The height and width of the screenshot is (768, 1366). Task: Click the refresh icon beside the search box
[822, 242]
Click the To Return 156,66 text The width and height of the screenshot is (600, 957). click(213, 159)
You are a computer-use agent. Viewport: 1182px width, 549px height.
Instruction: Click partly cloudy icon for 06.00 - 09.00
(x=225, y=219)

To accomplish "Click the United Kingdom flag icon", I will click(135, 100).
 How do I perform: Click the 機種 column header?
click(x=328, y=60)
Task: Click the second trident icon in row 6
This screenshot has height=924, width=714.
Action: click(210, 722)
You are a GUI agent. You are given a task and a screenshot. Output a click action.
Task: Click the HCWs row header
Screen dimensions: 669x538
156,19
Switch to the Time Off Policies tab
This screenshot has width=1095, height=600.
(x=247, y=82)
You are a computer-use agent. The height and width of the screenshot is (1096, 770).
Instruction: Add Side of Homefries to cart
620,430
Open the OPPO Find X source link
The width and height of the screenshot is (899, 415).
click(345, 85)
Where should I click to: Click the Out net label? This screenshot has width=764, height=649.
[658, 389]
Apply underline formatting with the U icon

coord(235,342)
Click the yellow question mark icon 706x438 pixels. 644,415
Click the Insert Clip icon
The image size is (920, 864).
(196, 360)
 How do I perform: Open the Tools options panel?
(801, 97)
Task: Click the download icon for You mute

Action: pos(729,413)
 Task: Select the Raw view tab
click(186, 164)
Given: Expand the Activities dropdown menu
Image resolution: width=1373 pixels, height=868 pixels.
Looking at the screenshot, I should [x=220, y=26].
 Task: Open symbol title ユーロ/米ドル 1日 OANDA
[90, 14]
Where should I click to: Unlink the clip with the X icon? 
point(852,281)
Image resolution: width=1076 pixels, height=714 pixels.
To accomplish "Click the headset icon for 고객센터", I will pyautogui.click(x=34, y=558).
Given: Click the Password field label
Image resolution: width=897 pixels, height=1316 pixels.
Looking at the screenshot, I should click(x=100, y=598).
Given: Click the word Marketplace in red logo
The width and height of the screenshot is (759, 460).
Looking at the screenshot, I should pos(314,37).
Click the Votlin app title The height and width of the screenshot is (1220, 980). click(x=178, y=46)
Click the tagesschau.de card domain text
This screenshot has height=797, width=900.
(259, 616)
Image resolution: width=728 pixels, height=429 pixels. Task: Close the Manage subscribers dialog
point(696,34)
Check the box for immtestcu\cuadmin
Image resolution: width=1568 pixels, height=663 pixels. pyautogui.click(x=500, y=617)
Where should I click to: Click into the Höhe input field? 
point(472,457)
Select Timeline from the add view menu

Exercise aim: Lines with the string "menu": pick each one out of the material and return it.

Task solution:
Given: Expand the Activities dropdown menu
Select Timeline from the add view menu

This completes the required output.